The net effect of this approach, as we see it, is to provide economic incentives for builders to come into the downtown area. The 30 extra feet would mean an additional two floors to some of the buildings in the area, thereby lowering the overall cost of contruction - and presumably the cost of rental space as well. This is so, we are told, because so much of the expense of a new building is in land and foundations; tacking on another 30 feet to a building 130 feet tall adds relatively little to the overall cost. But the 30 extra feet would give some opportunity for small shops, stores, rooftop restaurants and perhaps even some art activities to flourish in downtown.
We think there is no reason to fear that this proposal will set a precedent for raising the height limitations throughout other parts of the city. There are few places where this type of commercial development would be appropriate. And since this plan would affect only new buildings on a very selective basis, the city would not be encouraging proliferation of the commerical canyons of K Street. Rather, the proposal is in keeping with other plans for downtown development - particularly the Pennsylvania Avenue Development Plan, which has a similar 160-foot height-limitation incentive.

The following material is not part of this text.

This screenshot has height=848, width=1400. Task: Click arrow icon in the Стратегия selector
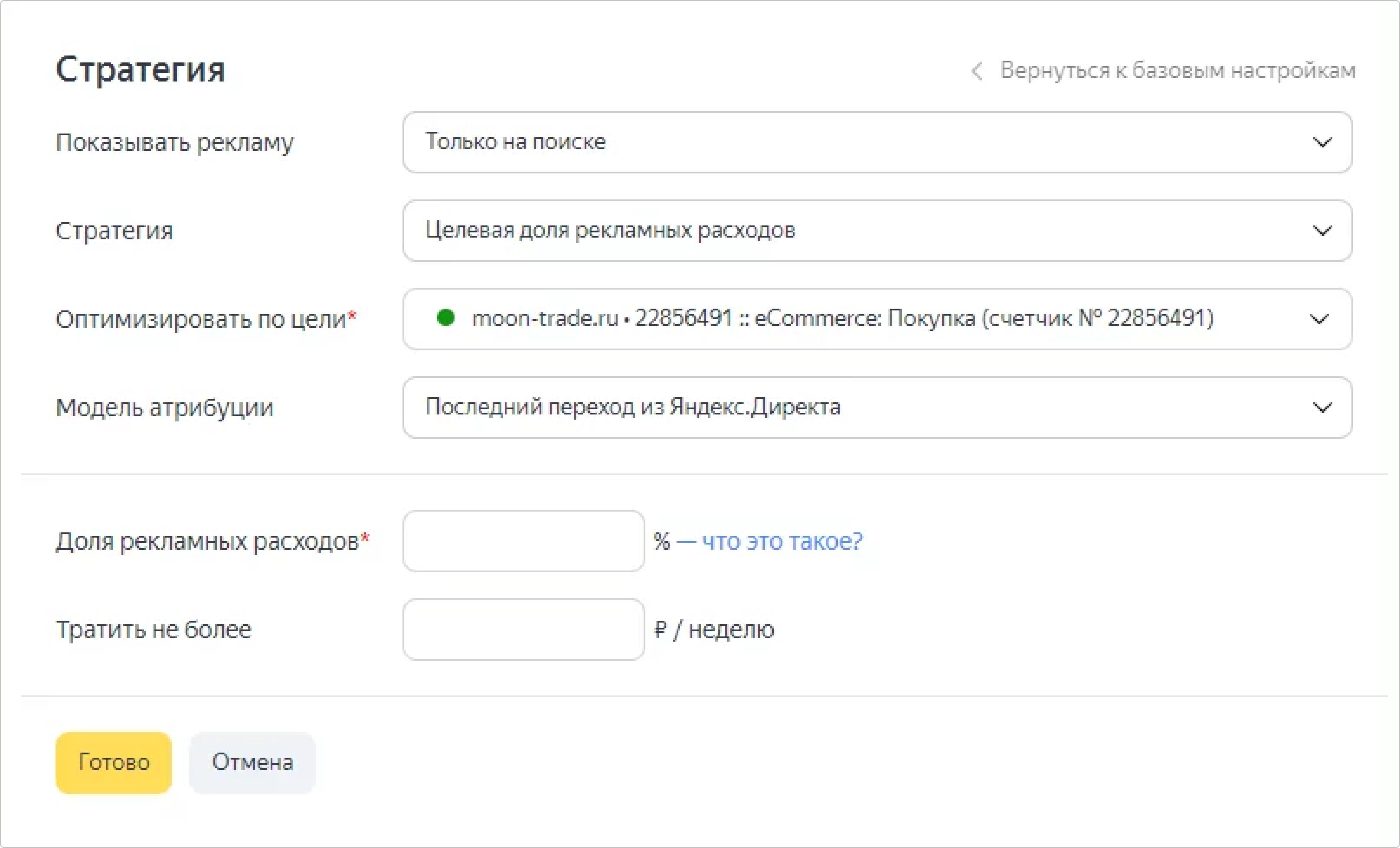[x=1322, y=231]
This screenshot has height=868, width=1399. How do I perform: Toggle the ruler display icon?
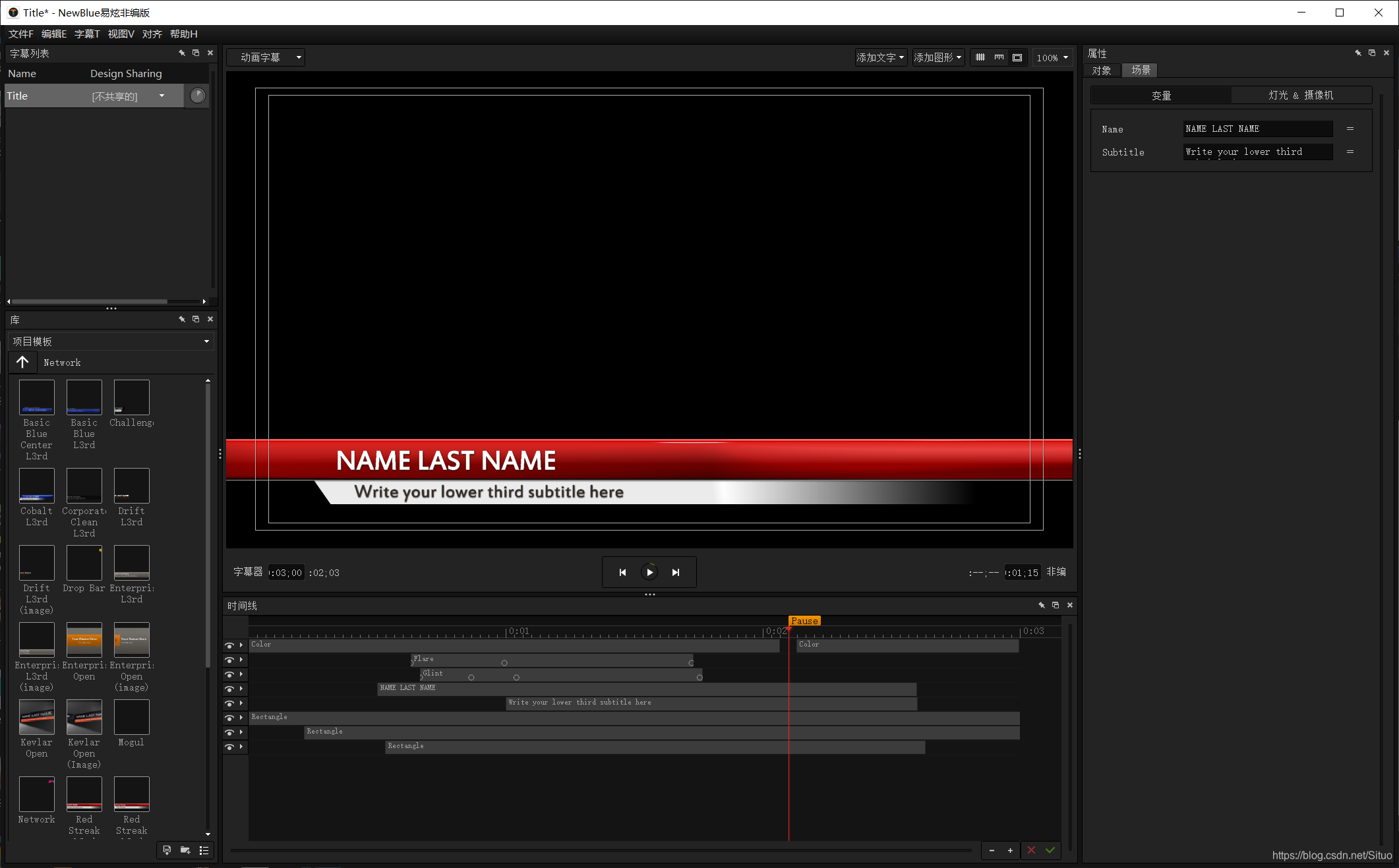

A resolution of the height-limitation issue will not be easy; it may be some time before any action will be seen in downtown. The city has some more work to do before it makes specific recomendations to the appropriate congressional committees, and there will undoubtedly be extensive review before it even gets to the full Congress for a vote. But it's well worth the effort. This disciplined and thoughtful approach would result in a modest and limited departure from the existing height limitations - and would encourage both a needed vitality and a new look for our downtown.